▶ [Goal]
Reproduce every row below verbatim, leaving out the pictures.

▶ [Stored data]
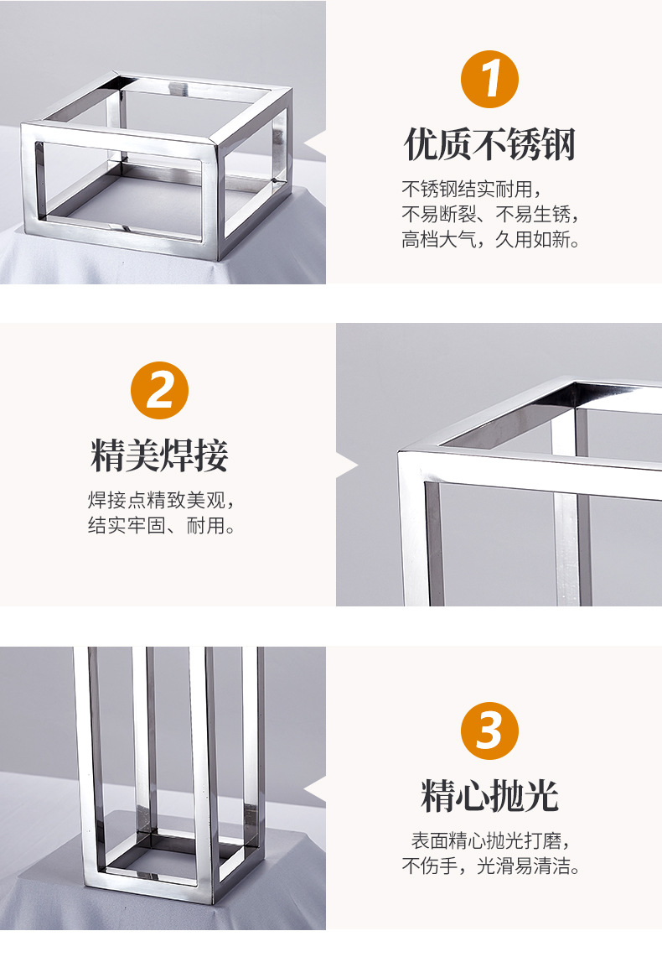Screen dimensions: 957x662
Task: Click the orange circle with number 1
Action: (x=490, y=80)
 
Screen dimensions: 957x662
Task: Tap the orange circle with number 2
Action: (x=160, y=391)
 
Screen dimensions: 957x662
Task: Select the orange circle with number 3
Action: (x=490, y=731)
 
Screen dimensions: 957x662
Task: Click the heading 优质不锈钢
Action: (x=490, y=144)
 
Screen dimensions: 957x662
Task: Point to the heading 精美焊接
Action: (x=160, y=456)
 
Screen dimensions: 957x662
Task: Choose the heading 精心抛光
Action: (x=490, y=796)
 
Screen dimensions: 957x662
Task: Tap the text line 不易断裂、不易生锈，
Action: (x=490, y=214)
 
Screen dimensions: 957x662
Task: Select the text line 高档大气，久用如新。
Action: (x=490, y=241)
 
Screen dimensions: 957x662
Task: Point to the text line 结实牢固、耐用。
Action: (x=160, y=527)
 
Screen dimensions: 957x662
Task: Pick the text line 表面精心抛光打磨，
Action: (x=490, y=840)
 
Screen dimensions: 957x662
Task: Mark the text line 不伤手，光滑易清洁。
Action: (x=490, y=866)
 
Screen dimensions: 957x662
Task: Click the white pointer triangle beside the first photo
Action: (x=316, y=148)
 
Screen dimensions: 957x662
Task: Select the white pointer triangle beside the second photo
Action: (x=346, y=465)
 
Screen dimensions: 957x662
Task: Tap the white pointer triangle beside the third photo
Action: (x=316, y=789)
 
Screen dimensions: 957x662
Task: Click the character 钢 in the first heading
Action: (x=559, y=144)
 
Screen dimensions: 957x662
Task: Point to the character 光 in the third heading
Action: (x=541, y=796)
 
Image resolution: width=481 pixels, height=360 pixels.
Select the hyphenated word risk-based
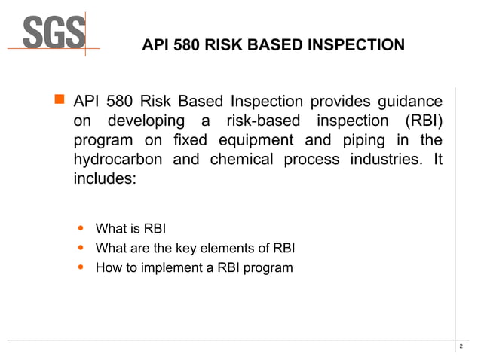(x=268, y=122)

▶ [Result for this task]
Screen dimensions: 957x662
Task: Click the orange circle with number 1
Action: (x=490, y=80)
 
Screen dimensions: 957x662
Task: Tap the orange circle with number 2
Action: (x=160, y=391)
 
Screen dimensions: 957x662
Task: Select the orange circle with number 3
Action: (x=490, y=731)
 
Screen dimensions: 957x662
Task: Click the heading 优质不锈钢
Action: (x=490, y=144)
 
Screen dimensions: 957x662
Task: Point to the heading 精美焊接
Action: (x=160, y=456)
 
Screen dimensions: 957x662
Task: Choose the heading 精心抛光
Action: (x=490, y=796)
 
Screen dimensions: 957x662
Task: Tap the text line 不易断裂、不易生锈，
Action: (x=490, y=214)
 
Screen dimensions: 957x662
Task: Select the text line 高档大气，久用如新。
Action: (x=490, y=241)
 
Screen dimensions: 957x662
Task: Point to the text line 结实牢固、耐用。
Action: (x=160, y=527)
 
Screen dimensions: 957x662
Task: Pick the text line 表面精心抛光打磨，
Action: (x=490, y=840)
 
Screen dimensions: 957x662
Task: Mark the text line 不伤手，光滑易清洁。
Action: (x=490, y=866)
 
Screen dimensions: 957x662
Task: Click the white pointer triangle beside the first photo
Action: (x=316, y=148)
 
Screen dimensions: 957x662
Task: Select the white pointer triangle beside the second photo
Action: (x=346, y=465)
 
Screen dimensions: 957x662
Task: Tap the white pointer triangle beside the third photo
Action: (x=316, y=789)
 
Screen dimensions: 957x662
Task: Click the character 钢 in the first heading
Action: (x=559, y=144)
 
Screen dimensions: 957x662
Task: Point to the character 光 in the third heading
Action: (x=541, y=796)
 
Image resolution: width=481 pixels, height=360 pixels.
Select the hyphenated word risk-based
(x=268, y=122)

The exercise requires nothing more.